Do this: Copy out the lines word for word, starting at the line that contains "Expand the Date of Birth date selector" and ending at the line that contains "click(253, 16)".

Listing:

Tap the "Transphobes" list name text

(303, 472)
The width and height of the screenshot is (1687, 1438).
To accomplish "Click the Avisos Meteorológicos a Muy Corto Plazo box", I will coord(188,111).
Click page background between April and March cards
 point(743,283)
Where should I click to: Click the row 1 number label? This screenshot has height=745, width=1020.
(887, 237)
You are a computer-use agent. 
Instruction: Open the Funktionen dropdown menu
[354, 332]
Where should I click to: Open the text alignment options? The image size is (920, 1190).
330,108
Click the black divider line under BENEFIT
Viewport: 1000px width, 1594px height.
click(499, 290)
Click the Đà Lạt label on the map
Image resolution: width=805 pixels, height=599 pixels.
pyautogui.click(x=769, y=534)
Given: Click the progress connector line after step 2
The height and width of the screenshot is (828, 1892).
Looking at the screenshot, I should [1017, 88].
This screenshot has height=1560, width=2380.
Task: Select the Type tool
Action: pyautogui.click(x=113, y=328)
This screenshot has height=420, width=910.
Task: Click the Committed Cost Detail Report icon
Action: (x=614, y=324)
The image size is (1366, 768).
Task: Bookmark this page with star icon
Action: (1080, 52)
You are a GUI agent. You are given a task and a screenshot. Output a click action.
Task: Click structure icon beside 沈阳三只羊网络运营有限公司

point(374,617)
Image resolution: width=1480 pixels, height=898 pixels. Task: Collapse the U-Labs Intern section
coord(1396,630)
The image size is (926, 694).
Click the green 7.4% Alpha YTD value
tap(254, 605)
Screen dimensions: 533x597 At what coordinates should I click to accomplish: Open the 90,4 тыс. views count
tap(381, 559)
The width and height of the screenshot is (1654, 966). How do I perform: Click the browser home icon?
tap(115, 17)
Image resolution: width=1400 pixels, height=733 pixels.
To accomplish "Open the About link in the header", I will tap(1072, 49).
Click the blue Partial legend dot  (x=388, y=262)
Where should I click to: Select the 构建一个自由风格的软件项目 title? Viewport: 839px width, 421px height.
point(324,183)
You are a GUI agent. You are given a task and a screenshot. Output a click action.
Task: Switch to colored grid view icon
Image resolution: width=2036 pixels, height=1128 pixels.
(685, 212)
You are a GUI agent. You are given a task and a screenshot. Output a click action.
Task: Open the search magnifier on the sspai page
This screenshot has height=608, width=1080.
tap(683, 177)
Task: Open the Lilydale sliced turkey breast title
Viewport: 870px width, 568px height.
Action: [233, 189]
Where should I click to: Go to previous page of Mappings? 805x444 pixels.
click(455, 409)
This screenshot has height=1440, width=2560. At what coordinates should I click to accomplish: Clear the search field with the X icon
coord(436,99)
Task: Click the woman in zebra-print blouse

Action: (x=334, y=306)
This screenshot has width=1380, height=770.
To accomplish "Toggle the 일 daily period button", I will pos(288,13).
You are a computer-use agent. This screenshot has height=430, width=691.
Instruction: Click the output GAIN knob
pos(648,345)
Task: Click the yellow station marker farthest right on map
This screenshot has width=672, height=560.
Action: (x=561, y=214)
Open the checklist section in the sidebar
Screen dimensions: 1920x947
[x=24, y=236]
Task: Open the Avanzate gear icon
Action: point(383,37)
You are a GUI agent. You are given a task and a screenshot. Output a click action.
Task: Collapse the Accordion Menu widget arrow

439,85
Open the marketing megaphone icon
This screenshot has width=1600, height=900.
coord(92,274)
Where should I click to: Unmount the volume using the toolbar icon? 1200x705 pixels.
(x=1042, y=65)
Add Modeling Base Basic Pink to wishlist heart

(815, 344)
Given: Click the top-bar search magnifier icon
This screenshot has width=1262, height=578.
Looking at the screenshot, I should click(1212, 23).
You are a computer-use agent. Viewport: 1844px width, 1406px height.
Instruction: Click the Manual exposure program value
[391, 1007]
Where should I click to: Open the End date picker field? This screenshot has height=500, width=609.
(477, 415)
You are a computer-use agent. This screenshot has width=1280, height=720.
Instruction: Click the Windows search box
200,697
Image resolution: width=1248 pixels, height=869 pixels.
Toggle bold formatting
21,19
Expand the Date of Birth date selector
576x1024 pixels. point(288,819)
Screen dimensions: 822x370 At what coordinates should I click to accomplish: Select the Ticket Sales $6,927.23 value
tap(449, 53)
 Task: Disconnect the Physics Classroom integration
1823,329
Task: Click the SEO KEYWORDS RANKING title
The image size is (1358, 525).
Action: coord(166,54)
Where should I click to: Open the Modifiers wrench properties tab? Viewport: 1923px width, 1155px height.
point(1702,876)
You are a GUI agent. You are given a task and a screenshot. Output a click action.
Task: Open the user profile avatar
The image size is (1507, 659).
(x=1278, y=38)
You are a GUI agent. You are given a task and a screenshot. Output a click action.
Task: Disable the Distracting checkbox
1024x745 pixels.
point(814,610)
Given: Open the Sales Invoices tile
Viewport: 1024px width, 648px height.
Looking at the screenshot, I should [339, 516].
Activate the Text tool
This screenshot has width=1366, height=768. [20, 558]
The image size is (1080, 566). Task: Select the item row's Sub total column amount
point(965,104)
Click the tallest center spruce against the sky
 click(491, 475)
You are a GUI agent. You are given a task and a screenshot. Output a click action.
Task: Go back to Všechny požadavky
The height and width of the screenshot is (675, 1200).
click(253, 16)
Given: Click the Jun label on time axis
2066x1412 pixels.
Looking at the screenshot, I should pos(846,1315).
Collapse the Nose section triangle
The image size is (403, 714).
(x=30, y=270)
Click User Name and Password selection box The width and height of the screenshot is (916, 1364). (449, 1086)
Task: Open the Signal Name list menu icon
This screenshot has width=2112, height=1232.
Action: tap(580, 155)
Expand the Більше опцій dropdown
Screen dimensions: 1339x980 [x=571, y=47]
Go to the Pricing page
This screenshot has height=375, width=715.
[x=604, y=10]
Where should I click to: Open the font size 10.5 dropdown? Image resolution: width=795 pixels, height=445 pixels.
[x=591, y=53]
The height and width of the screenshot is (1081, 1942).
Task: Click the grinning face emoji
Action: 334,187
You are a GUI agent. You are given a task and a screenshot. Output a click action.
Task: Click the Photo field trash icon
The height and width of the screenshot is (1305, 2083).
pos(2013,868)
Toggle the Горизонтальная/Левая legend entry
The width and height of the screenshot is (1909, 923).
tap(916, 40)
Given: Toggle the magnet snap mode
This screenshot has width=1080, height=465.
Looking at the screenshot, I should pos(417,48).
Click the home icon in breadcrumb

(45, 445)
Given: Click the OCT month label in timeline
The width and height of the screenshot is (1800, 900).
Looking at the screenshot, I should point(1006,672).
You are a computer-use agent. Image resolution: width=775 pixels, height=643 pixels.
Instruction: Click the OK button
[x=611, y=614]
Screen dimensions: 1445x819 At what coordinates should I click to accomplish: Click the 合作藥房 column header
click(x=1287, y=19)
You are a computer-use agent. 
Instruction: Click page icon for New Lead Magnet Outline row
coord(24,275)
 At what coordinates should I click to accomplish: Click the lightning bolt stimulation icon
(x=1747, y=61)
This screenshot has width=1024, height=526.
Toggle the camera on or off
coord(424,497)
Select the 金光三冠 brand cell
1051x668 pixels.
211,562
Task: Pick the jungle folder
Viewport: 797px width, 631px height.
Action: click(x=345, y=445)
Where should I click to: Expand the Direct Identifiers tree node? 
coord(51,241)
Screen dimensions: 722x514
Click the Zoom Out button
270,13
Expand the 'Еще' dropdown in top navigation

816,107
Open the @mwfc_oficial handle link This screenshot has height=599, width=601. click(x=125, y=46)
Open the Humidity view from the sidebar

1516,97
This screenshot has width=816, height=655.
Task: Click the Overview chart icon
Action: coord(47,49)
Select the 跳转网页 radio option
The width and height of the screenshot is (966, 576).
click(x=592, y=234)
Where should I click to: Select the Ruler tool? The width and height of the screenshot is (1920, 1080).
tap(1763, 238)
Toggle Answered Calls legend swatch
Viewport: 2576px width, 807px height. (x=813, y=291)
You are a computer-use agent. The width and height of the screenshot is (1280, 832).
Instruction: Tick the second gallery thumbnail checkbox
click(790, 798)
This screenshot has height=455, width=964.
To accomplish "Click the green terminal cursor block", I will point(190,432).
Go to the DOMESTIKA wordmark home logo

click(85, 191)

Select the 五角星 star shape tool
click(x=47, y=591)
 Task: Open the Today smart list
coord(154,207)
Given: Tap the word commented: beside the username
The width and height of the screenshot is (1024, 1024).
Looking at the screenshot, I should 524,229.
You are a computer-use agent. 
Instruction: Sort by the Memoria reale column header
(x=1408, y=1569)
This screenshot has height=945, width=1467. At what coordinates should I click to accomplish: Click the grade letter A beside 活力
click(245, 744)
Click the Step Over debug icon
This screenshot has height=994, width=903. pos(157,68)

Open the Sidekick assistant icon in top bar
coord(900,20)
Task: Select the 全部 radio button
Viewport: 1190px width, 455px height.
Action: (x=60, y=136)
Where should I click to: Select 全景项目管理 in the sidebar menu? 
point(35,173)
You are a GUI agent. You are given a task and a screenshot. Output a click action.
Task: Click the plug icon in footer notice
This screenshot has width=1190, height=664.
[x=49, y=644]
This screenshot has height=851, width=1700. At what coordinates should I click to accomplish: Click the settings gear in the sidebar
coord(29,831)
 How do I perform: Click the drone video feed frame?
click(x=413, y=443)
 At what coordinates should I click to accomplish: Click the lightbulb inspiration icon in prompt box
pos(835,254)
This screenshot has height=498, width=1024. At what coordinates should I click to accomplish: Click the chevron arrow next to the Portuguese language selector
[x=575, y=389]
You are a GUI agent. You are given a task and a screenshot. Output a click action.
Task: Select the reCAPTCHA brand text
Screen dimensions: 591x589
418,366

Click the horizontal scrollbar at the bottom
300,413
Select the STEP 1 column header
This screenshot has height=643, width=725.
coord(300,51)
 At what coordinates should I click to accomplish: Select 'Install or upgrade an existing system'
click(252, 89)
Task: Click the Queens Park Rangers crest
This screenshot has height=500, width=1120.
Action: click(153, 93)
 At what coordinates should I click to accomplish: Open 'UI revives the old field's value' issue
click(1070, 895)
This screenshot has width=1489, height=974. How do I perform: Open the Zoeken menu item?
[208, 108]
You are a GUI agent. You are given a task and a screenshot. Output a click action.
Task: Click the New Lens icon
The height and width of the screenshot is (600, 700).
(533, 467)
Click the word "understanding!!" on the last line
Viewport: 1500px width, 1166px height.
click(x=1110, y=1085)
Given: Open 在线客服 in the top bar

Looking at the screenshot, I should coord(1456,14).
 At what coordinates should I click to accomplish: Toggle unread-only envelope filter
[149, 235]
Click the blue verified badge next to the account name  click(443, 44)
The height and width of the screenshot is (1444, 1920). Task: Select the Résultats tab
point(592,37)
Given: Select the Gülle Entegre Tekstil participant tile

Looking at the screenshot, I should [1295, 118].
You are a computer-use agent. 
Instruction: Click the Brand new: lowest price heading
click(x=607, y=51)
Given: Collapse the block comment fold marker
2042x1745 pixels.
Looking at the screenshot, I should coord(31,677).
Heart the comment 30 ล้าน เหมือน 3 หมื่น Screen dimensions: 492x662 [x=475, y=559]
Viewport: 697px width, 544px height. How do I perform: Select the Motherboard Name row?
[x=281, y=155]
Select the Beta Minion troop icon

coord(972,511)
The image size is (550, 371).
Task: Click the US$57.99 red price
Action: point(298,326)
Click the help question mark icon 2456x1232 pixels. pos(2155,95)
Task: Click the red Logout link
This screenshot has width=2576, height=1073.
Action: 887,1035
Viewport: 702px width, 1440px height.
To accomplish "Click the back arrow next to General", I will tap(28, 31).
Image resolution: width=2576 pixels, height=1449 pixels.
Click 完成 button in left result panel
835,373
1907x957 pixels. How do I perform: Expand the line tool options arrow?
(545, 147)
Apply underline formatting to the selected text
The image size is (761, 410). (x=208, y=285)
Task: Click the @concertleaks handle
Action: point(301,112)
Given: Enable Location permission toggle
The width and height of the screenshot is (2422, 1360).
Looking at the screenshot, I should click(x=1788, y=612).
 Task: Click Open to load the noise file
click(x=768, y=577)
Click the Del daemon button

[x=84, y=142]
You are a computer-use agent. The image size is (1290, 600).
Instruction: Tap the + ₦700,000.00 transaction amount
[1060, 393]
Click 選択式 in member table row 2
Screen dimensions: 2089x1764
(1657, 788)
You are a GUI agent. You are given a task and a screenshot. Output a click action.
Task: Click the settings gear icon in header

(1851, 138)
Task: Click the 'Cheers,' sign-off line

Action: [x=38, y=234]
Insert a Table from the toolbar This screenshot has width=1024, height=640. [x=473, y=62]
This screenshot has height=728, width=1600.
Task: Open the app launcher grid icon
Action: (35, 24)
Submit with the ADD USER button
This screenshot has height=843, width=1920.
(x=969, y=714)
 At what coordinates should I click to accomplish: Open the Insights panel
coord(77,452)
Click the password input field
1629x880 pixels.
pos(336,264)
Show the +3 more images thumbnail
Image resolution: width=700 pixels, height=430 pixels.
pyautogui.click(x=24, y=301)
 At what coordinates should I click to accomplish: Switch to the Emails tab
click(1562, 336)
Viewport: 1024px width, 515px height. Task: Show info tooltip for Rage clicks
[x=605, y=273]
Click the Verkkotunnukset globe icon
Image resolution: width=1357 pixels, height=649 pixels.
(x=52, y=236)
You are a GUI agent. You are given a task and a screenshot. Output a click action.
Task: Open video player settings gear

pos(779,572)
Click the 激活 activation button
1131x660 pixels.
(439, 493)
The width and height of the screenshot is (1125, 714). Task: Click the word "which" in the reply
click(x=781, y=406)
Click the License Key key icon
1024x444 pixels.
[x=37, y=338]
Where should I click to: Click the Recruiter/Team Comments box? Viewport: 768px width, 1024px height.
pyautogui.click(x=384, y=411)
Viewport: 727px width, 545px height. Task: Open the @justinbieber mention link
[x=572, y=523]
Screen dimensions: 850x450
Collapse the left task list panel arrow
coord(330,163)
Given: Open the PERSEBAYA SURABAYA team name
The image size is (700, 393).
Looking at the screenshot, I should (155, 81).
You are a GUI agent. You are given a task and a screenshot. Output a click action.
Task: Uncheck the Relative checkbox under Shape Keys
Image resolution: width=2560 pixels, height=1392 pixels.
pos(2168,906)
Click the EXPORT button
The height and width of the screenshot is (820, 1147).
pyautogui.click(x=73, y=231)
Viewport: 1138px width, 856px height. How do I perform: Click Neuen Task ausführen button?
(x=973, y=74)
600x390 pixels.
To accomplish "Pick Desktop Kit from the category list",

Answer to the problem:
Expand the Date of Birth date selector
576x1024 pixels. point(288,819)
Screen dimensions: 822x370 At what coordinates should I click to accomplish: Select the Ticket Sales $6,927.23 value
tap(449, 53)
 Task: Disconnect the Physics Classroom integration
1823,329
Task: Click the SEO KEYWORDS RANKING title
The image size is (1358, 525).
Action: coord(166,54)
Where should I click to: Open the Modifiers wrench properties tab? Viewport: 1923px width, 1155px height.
point(1702,876)
You are a GUI agent. You are given a task and a screenshot. Output a click action.
Task: Open the user profile avatar
The image size is (1507, 659).
(x=1278, y=38)
You are a GUI agent. You are given a task and a screenshot. Output a click action.
Task: Disable the Distracting checkbox
1024x745 pixels.
point(814,610)
Given: Open the Sales Invoices tile
Viewport: 1024px width, 648px height.
Looking at the screenshot, I should [339, 516].
Activate the Text tool
This screenshot has width=1366, height=768. [20, 558]
The image size is (1080, 566). Task: Select the item row's Sub total column amount
point(965,104)
Click the tallest center spruce against the sky
 click(491, 475)
You are a GUI agent. You are given a task and a screenshot. Output a click action.
Task: Go back to Všechny požadavky
The height and width of the screenshot is (675, 1200).
click(253, 16)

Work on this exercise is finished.